Babytalk is a free magazine whose readership is overwhelmingly mothers of babies. Yet in a poll of more than 4,000 readers, a quarter of responses to the cover were negative, calling the photo — a baby and part of a woman's breast, in profile — inappropriate.

Babytalk editor Susan Kane says the mixed response to the cover clearly echoes the larger debate over breastfeeding in public. "There's a huge Puritanical streak in Americans," she says, "and there's a squeamishness about seeing a body part — even part of a body part."

MIDDLE GROUND: Mothering Magazine "ProMoM Announces National Nurse Out"

A mother nursing her child in public may currently be a rare sight, but if ProMoM (Promotion of Mother's Milk Inc.), a non-profit organization dedicated to increasing public awareness and public acceptance of breastfeeding, has its way you may see a woman breastfeeding on every corner.

During World Breastfeeding Week, August 1-7, ProMoM will sponsor a "National Nurse Out" to encourage and mobilize more women to feel comfortable breastfeeding their children in public.

However, according to Regina Roig-Lane, BS, and Board Certified Lactation Consultant (IBCLC) "fear of nursing in public is a main reason women choose not to breastfeed." Sarah Munoz, Executive Director of ProMoM notes: "The sight of a nursing mother is too unusual. We're hoping to make it commonplace; at least during this week, and help mothers feel more comfortable feeding their babies in public. The more people see it, the less conspicuous it becomes."

§ **SUPPLIED MATERIAL**:
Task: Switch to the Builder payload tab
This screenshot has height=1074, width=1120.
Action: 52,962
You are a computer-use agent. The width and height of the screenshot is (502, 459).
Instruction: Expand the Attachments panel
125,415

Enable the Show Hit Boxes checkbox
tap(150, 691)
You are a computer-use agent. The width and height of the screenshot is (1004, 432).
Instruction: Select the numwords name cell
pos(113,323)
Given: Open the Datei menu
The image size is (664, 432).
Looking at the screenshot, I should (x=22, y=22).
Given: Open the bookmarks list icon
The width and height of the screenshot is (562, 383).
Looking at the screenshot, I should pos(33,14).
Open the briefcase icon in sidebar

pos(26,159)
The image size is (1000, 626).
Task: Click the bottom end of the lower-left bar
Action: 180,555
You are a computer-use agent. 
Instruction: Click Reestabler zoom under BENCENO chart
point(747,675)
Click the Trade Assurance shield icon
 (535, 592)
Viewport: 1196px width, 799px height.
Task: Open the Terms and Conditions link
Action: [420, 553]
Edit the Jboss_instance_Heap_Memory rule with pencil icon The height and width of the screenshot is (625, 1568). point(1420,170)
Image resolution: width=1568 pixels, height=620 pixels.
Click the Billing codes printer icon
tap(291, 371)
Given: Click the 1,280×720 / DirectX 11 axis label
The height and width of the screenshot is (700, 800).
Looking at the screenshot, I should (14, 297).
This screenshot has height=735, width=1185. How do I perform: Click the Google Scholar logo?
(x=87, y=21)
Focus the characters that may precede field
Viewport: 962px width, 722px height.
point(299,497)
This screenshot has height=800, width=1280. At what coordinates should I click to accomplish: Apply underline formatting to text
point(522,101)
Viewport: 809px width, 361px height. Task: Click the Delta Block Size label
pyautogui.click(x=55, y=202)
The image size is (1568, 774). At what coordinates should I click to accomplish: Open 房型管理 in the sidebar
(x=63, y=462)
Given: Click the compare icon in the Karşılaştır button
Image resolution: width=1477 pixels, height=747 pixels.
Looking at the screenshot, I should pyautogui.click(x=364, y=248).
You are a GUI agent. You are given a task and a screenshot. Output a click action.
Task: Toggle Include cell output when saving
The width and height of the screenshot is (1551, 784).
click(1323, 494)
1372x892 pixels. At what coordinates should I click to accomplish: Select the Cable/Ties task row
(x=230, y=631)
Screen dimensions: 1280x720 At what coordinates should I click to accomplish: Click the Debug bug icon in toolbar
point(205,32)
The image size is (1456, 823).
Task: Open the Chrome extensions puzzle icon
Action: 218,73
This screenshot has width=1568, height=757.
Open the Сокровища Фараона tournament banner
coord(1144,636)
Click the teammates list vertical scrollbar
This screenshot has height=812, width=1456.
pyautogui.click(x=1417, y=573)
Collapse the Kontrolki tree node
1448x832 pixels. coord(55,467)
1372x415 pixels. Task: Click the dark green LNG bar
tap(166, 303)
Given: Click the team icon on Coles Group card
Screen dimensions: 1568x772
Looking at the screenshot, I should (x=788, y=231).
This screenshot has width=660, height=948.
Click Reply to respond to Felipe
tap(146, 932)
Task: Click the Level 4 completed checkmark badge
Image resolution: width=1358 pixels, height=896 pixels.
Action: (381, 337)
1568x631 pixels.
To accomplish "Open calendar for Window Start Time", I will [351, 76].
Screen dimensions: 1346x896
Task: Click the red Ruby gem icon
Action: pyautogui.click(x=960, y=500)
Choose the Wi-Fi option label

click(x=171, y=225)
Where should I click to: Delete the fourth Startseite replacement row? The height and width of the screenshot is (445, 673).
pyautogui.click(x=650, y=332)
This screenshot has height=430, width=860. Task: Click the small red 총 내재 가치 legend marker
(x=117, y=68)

§ **EXERCISE INSTRUCTIONS**:
**a)** Answer these questions using the breastfeeding passage:
(i) How many readers took part in the Babytalk poll?
(ii) On what dates does World Breastfeeding Week fall?
(iii) Who is the Executive Director of ProMoM?
**b)** Continue the breastfeeding passage from its last sentence.

§ **RESPONSE LIST**:
**a)**
(i) More than 4,000 readers.
(ii) August 1-7.
(iii) Sarah Munoz.

**b)**
MIDDLE GROUND: Mothering Magazine "Lessons in public breastfeeding"

I was 24 the first time I was attacked for nursing my baby in public. Waiting in line to board a cable car in Stone Mountain Park, Georgia, I absentmindedly held my daughter to my breast while I stood chatting with a friend. Seemingly from nowhere, the irate face of a woman materialized inches from my own. Loud enough for everyone on top of the mountain to hear, she shouted, "Could you please go do that somewhere else, because my husband does not need to see that!"

Fast-forward five years. I was in a pediatrician's waiting room, and my two-month-old son was snapping at the air hungrily, working himself up into a roaring cry. I appraised the situation, counted the number of people in the room, and, for the first time ever, chose not to nurse — simply because I was in a semipublic place and wary of offending someone. By the time we were ushered into an examining room, my baby was wailing hysterically. It felt wrong to put him through that; I was ashamed that I'd allowed myself to be cowed into submission.

One explanation I considered was that my own family's attitude had finally worn me down. I remembered the first time I had ever nursed in their presence — in a hospital room, after the birth of my daughter. I had removed the top of my gown in an effort to better get the hang of nursing, and with my husband looking on, I struggled to support my newborn's orange-sized head while simultaneously trying to position my cantaloupe-sized breast. Then I noticed my mom and grandmother exchanging a glance. My grandmother said, "We're in mixed company here."

DISCRETION PLEASE: Associated Content "Your Right to Breastfeed in Public, My Right to Be Appalled: An Argument for Discreet Breastfeeding"

You, as a breastfeeding mother, have the right to lift up the front of your shirt exposing both breasts, remove your bra and let your children, regardless of age, nurse away.

Meanwhile, I have the right to feel uncomfortable, and possibly even let you know. Do not get me wrong, I do respect a woman's right to breastfeed in public. I just do not feel breastfeeding should be put on display.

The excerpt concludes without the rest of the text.